As temperatures continue to increase throughout late spring and into early summer, dairy herds are already experiencing weather conditions conducive to heat stress-induced losses.

“Once temperatures tip over the 20°C (68°F) mark, lactating dairy cows are pushed out of their thermoneutral zone and additional energy is expended to regulate body temperature,” explains Dr Richard Kirkland, nutritionist for Volac Wilmar Feed Ingredients.

Breathing rate and panting increase to help lose heat, which can push the cow’s maintenance energy requirements up by as much as 25%. This is at a time when dry matter (DM) and energy intakes are decreasing.

“Similar to humans, when cows get hot, they lose their appetite and feed intakes will decrease,” explains Dr Kirkland. “Research studies with dairy cows have reported reductions in DM intake at ambient temperatures above 25°C (77°F), with feed intakes at 40°C (104°F) typically reduced by 20 to 40% compared to cows in a thermoneutral environment.”

As a consequence, cows under heat stress are generally in a state of negative energy balance.

“The combination of lower dry matter intakes and increased maintenance requirements will quickly put a cow in an energy deficit,” says Dr Kirkland.

The most immediate effect producers will notice is a drop off in milk production, with a potential fall in yield upwards of 25 to 35% under heat stress conditions. Longer term, heat stress has been shown to have significant negative impacts on fertility. According to various studies, conception rates can plummet to 10 percent for cows in hotter climates and milk yield by 35 percent, says Dr Kirkland.

Research also shows heat stress reduces immune system response and increases glucose demand to support immunity in the animal.

Fat supplementation provides energy density and reduced ruminant heat production 

Mitigating heat stress requires a combination of adequate shade and ample water availability, along with other management steps to improve airflow and reduce temperatures to help keep cattle cool.

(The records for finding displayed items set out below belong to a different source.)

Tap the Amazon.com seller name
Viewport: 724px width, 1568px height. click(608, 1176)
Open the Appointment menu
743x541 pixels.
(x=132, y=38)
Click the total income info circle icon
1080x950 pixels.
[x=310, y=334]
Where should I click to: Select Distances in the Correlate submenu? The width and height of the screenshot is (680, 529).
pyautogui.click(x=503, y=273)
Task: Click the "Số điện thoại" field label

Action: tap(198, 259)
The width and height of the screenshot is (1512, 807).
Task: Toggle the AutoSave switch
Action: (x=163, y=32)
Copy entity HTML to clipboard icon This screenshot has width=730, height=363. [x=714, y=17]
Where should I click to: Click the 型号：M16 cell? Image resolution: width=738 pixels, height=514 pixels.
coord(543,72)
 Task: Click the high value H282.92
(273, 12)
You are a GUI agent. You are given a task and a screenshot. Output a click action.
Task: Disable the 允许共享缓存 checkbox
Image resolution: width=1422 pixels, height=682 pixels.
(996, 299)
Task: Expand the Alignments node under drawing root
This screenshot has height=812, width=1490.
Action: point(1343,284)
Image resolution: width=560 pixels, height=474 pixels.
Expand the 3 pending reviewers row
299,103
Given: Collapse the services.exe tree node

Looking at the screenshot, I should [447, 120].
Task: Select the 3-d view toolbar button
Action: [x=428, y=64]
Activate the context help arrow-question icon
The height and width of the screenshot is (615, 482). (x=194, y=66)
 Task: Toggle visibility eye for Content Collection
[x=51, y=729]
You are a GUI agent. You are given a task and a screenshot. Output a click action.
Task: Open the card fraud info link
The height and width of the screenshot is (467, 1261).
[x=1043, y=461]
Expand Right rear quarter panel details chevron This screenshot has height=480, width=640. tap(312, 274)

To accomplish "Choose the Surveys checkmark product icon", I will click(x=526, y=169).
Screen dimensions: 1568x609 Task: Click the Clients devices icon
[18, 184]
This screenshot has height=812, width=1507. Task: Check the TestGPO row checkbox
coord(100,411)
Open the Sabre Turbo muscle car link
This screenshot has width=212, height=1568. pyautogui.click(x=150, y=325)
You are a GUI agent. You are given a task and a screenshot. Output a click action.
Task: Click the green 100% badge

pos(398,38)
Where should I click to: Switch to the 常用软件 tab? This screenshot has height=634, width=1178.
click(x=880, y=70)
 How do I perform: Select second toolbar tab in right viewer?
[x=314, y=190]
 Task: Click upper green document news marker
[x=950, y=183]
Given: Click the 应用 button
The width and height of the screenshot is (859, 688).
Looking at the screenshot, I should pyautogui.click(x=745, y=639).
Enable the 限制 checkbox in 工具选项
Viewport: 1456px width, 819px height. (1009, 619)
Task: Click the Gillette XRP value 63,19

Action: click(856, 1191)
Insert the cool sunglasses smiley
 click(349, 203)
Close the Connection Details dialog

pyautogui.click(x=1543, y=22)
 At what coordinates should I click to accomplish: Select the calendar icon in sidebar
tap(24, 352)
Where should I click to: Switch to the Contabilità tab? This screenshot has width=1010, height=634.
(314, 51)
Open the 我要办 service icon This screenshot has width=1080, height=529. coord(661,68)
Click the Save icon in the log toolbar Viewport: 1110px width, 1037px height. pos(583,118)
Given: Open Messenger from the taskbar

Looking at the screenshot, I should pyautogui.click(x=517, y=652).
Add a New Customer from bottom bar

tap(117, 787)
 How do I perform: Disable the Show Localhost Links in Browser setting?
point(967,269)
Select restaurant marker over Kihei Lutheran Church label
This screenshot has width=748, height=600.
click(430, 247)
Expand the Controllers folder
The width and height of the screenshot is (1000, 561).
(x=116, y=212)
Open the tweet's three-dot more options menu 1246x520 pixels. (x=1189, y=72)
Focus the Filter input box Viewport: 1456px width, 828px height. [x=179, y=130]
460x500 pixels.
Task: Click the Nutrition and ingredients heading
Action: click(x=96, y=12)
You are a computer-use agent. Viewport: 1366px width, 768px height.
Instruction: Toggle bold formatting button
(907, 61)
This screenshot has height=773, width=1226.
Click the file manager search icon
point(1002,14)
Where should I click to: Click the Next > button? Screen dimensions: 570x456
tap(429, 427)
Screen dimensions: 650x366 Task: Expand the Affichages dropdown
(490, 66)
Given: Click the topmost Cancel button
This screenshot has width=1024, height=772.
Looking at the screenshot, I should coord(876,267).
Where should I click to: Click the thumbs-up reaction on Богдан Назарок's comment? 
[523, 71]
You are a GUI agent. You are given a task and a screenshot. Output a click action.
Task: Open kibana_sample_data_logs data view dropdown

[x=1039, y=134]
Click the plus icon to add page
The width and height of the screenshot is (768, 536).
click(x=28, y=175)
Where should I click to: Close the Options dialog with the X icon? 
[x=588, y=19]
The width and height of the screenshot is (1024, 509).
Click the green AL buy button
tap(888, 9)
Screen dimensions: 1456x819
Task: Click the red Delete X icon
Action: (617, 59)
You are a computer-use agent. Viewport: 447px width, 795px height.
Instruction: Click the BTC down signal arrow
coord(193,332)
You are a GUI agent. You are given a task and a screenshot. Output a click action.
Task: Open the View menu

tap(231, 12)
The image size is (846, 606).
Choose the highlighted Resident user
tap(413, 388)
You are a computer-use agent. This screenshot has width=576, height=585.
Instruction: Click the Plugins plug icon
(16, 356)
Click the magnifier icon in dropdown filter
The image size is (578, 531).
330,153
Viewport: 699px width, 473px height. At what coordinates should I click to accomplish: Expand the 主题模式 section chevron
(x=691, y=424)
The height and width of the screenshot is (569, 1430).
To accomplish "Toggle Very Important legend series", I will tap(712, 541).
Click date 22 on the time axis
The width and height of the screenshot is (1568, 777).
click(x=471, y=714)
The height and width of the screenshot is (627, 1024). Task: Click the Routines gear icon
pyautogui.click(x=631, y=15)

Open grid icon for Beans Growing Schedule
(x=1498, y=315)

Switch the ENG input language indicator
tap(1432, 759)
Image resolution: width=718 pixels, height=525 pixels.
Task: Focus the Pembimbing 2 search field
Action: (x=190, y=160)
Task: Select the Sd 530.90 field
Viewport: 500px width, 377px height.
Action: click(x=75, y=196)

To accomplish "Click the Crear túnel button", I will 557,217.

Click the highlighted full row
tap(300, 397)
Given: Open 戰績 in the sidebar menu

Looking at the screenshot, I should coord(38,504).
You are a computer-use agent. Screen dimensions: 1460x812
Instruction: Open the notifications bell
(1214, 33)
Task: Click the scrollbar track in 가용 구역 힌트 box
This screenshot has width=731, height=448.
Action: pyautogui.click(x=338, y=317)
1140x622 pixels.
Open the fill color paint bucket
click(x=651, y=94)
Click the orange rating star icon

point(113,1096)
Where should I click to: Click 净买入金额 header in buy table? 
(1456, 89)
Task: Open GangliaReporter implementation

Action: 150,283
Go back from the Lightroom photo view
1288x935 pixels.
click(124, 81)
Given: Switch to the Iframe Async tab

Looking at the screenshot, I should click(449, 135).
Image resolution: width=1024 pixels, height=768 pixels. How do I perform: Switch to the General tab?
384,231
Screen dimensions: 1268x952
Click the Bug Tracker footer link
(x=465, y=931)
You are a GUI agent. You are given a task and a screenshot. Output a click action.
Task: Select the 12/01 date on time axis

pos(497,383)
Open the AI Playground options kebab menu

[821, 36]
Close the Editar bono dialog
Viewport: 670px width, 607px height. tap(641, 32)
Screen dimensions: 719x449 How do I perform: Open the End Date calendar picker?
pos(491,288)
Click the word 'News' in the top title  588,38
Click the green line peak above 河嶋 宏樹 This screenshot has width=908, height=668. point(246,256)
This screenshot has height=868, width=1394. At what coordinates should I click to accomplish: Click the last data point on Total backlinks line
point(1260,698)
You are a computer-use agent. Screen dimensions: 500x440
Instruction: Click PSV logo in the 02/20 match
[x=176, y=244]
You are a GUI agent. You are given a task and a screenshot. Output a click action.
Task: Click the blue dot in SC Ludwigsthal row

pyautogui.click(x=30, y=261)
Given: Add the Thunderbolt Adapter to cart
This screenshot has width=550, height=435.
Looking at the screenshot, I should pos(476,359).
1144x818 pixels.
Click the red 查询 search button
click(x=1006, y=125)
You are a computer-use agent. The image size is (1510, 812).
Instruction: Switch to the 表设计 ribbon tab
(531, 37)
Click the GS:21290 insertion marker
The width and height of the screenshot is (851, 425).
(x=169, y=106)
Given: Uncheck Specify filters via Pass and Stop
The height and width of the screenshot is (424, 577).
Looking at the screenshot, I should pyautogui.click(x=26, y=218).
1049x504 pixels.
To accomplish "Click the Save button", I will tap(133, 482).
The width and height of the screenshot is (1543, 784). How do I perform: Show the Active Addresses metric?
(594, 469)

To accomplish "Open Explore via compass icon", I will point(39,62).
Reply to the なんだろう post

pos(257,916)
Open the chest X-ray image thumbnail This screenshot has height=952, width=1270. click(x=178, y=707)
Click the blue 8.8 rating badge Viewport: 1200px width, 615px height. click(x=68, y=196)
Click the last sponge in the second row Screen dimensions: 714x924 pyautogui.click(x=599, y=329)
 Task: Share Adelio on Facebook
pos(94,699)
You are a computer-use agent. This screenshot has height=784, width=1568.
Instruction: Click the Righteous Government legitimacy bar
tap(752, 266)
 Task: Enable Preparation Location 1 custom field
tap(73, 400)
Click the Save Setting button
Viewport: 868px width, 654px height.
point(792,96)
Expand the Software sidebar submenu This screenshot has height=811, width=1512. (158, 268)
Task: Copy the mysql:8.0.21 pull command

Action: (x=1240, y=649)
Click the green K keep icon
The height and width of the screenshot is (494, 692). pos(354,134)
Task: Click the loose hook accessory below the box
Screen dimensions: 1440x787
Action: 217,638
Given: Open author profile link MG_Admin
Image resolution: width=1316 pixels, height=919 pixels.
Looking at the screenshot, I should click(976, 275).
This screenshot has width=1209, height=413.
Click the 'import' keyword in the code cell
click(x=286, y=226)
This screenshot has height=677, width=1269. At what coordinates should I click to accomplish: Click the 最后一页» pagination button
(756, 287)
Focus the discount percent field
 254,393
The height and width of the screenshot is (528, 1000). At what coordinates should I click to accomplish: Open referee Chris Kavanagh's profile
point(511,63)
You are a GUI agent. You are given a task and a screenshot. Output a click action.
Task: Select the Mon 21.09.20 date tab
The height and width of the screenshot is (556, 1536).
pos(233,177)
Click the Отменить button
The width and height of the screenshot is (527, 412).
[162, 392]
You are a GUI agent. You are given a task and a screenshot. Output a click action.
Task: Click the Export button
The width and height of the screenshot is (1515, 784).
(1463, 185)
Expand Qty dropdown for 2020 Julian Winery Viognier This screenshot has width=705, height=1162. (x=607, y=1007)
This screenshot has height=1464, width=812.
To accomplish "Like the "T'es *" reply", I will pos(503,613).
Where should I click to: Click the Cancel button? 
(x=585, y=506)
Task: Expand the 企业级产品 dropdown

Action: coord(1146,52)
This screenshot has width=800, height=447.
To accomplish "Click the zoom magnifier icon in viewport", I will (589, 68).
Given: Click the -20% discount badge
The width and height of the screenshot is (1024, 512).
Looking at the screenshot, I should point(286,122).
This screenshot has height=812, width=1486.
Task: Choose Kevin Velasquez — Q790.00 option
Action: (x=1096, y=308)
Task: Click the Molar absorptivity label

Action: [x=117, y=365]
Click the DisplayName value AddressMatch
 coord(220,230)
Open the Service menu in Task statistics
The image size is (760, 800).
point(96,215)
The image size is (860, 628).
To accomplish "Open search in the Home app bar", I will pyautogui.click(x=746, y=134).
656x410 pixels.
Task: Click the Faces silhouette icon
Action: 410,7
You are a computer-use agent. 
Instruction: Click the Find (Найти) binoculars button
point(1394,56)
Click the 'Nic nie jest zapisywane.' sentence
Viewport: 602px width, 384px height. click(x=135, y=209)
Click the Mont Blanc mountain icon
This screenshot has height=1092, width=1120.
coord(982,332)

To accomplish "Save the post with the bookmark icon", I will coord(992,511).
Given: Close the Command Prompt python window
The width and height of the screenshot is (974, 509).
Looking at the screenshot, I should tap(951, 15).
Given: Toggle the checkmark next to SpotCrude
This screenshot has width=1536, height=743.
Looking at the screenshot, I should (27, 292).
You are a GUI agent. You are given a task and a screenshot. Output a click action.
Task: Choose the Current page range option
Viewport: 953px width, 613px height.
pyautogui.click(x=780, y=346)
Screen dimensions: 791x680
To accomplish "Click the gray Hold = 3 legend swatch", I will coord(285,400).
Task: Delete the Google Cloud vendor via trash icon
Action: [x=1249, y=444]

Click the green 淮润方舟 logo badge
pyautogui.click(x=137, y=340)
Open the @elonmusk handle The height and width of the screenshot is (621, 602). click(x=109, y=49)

In nutritional terms, one key action in mitigating heat stress is to ’cool‘ rations down with rumen-protected fat supplementation.

“Dietary fat undergoes minimal fermentation in the rumen and is used with much great efficiency than other sources of nutrients. The metabolisable energy (ME) of a product like Megalac enables high energy density diets to be formulated to help provide additional megajoules even when total DM intake is low,” explains Dr Kirkland. “Not being fermented, rumen-protected fat supplements are considered ‘cool’ ingredients, generating little heat during digestion and metabolism.” As a result, the efficiency of conversion of energy from fat to milk is around 80%, compared to 60-65% for dairy diets in general, the remainder generating heat in the animal.

Especially important during heat events when a cow is physically stressed, rumen-protected fat supplements are also more suitable to feed than cereals by not adding to the acid load in the rumen. This helps provide energy without increasing the risk of acidosis during heat stress conditions. High-C16 supplements can be used to help combat the fall in milk fat that may occur during heat stress.

Aside from increasing energy density and decreasing internal heat production with the use of rumen-protected fat supplements, Dr Kirkland also advises producers to ensure other feed ingredients within the ration are working to support the cow during this stressful period.  

Good quality, highly-digestible forage should be offered to the highest yielding cows which will be under the most stress, while digestible fibre sources such as sugarbeet pulp will help maintain milk fat production,” says Dr Kirkland. “Poor quality forage should be avoided as it requires a lot more work by the animal to chew and digest – generating greater internal heat production.”

Heat Stress

Heat stress decreases DM intakes while increasing maintenance requirements. Feeding an energy-dense nutrient like rumen-protected fats will boost energy supply while supporting rumen function.